Collectively called the Mozu-Furuichi tumulus clusters, the sites are expected to be officially approved at a meeting of the World Heritage Committee starting June 30 in Azerbaijan.
The group of burial mounds, or kofun in Japanese, was built from the late fourth to the late fifth centuries — amid the height of the Kofun period (ca 300-ca 710) — on the southern Osaka Plain, which was a political hub at the time.
The Mozu-Furuichi tumulus clusters comprise 49 mounds of various shapes and sizes, including rectangular tombs in the 20-meter range. They also include the country’s largest keyhole-shaped mound: Emperor Nintoku’s mausoleum, also known as Daisen Kofun, which is 486 meters long.
The sites are spread over two areas: the Mozu clusters in the city of Sakai that include the Emperor Nintoku mausoleum, and the Furuichi clusters spreading over the two cities of Habikino and Fujiidera that include the Emperor Ojin mausoleum — also known as Kondagobyoyama Kofun — the second-largest in Japan with a length of 425 meters.
The International Council on Monuments and Sites (ICOMOS) (see below) praised the sites for reflecting sophisticated funerary practices and the stratified political and social structure of the period. It also said the manner in which the sites have been preserved and managed warranted their recommendation.
There had been concern that the status quo of not allowing scientists to enter the sites’ 29 mausoleums, in principle, to identify the deceased would hamper efforts to prove the worthiness of the sites as a World Heritage site. However, no such complaint was raised by ICOMOS.
In recent years, almost all sites recommended by ICOMOS have been adopted by the committee to be registered as a World Heritage site.
If adopted, the tumulus clusters will be the 19th site in Japan to be recognized as a cultural heritage site after “Hidden Christian Sites in the Nagasaki Region” in Nagasaki and Kumamoto prefectures last year. If natural assets are included, the clusters will become Japan’s 23rd World Heritage site overall.
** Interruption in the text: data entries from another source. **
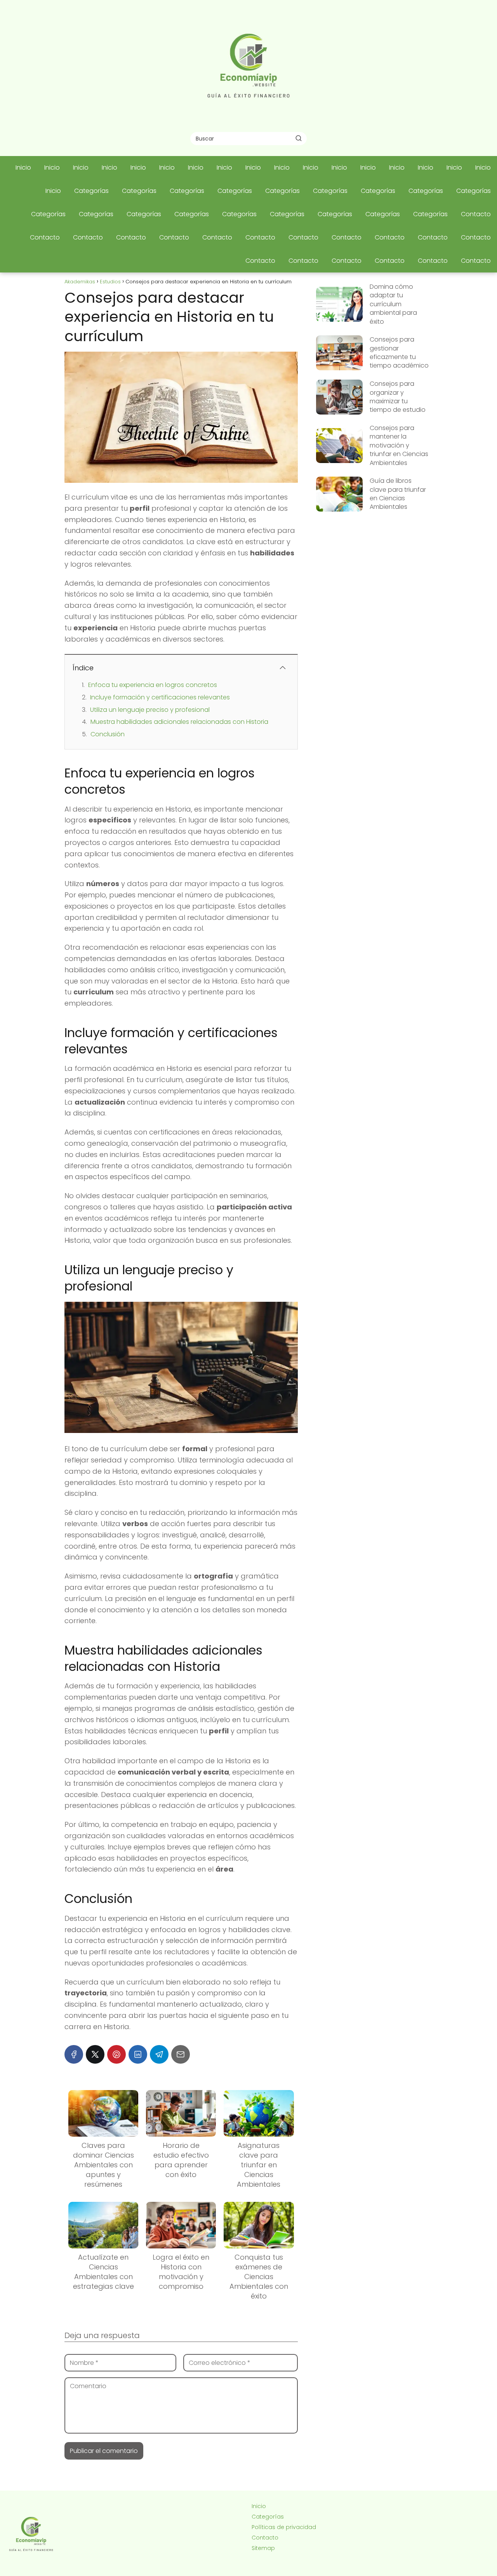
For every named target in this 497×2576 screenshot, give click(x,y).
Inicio (23, 167)
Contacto (476, 214)
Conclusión (107, 734)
■ International Council on Monuments and Sites (ICOMOS)
A nongovernmental organization based in Paris in which experts from different countries participate on a volunteer basis. Prior to meetings of the World Heritage Committee, ICOMOS provides one of four recommendations on each candidate: “Inscription” (the property is of outstanding universal value); “Referral” (the relevant state is asked to submit additional information within three years in order to remedy shortcomings); “Deferral” (the relevant state is asked to submit a new nomination dossier) or “Non-inscription” (The property is not of outstanding universal value).